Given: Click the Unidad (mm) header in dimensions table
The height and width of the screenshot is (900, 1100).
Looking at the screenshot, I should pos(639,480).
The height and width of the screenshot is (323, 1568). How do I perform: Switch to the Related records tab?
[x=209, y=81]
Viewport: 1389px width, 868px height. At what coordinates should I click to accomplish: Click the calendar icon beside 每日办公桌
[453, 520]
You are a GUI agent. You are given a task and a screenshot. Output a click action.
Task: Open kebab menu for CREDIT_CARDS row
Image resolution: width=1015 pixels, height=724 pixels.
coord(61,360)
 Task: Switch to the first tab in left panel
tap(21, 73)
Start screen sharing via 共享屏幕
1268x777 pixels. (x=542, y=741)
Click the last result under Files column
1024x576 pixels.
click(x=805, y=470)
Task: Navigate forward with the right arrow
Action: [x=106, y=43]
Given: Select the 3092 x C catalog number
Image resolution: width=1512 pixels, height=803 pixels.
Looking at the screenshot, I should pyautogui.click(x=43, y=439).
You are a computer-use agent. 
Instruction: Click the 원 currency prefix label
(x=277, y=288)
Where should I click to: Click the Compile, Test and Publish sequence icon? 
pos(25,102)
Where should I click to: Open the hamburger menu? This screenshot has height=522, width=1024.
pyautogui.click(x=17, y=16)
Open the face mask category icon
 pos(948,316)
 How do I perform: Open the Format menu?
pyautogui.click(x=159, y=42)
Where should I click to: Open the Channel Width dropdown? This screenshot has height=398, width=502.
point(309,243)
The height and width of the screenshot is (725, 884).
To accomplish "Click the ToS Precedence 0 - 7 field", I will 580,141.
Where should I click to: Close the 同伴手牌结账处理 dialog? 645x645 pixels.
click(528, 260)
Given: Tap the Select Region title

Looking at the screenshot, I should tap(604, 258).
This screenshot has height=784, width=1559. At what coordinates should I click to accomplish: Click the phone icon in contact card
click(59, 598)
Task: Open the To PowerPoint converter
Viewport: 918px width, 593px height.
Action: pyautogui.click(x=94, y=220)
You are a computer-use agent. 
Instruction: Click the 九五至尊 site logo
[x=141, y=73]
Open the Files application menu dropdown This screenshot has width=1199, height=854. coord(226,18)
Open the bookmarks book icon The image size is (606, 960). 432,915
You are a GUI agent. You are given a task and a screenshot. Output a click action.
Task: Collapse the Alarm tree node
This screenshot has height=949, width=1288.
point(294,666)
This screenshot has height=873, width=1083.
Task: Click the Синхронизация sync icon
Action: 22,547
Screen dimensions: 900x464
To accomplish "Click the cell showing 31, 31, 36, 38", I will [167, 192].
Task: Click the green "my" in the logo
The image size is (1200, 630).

**********

TASK TO COMPLETE
Retype the data exactly as it reads.

ANSWER BOX
Given: Click the Unidad (mm) header in dimensions table
The height and width of the screenshot is (900, 1100).
Looking at the screenshot, I should pos(639,480).
The height and width of the screenshot is (323, 1568). How do I perform: Switch to the Related records tab?
[x=209, y=81]
Viewport: 1389px width, 868px height. At what coordinates should I click to accomplish: Click the calendar icon beside 每日办公桌
[453, 520]
You are a GUI agent. You are given a task and a screenshot. Output a click action.
Task: Open kebab menu for CREDIT_CARDS row
Image resolution: width=1015 pixels, height=724 pixels.
coord(61,360)
 Task: Switch to the first tab in left panel
tap(21, 73)
Start screen sharing via 共享屏幕
1268x777 pixels. (x=542, y=741)
Click the last result under Files column
1024x576 pixels.
click(x=805, y=470)
Task: Navigate forward with the right arrow
Action: [x=106, y=43]
Given: Select the 3092 x C catalog number
Image resolution: width=1512 pixels, height=803 pixels.
Looking at the screenshot, I should pyautogui.click(x=43, y=439).
You are a computer-use agent. 
Instruction: Click the 원 currency prefix label
(x=277, y=288)
Where should I click to: Click the Compile, Test and Publish sequence icon? 
pos(25,102)
Where should I click to: Open the hamburger menu? This screenshot has height=522, width=1024.
pyautogui.click(x=17, y=16)
Open the face mask category icon
 pos(948,316)
 How do I perform: Open the Format menu?
pyautogui.click(x=159, y=42)
Where should I click to: Open the Channel Width dropdown? This screenshot has height=398, width=502.
point(309,243)
The height and width of the screenshot is (725, 884).
To accomplish "Click the ToS Precedence 0 - 7 field", I will 580,141.
Where should I click to: Close the 同伴手牌结账处理 dialog? 645x645 pixels.
click(528, 260)
Given: Tap the Select Region title

Looking at the screenshot, I should tap(604, 258).
This screenshot has height=784, width=1559. At what coordinates should I click to accomplish: Click the phone icon in contact card
click(59, 598)
Task: Open the To PowerPoint converter
Viewport: 918px width, 593px height.
Action: pyautogui.click(x=94, y=220)
You are a computer-use agent. 
Instruction: Click the 九五至尊 site logo
[x=141, y=73]
Open the Files application menu dropdown This screenshot has width=1199, height=854. coord(226,18)
Open the bookmarks book icon The image size is (606, 960). 432,915
You are a GUI agent. You are given a task and a screenshot. Output a click action.
Task: Collapse the Alarm tree node
This screenshot has height=949, width=1288.
point(294,666)
This screenshot has height=873, width=1083.
Task: Click the Синхронизация sync icon
Action: 22,547
Screen dimensions: 900x464
To accomplish "Click the cell showing 31, 31, 36, 38", I will [167, 192].
Task: Click the green "my" in the logo
The image size is (1200, 630).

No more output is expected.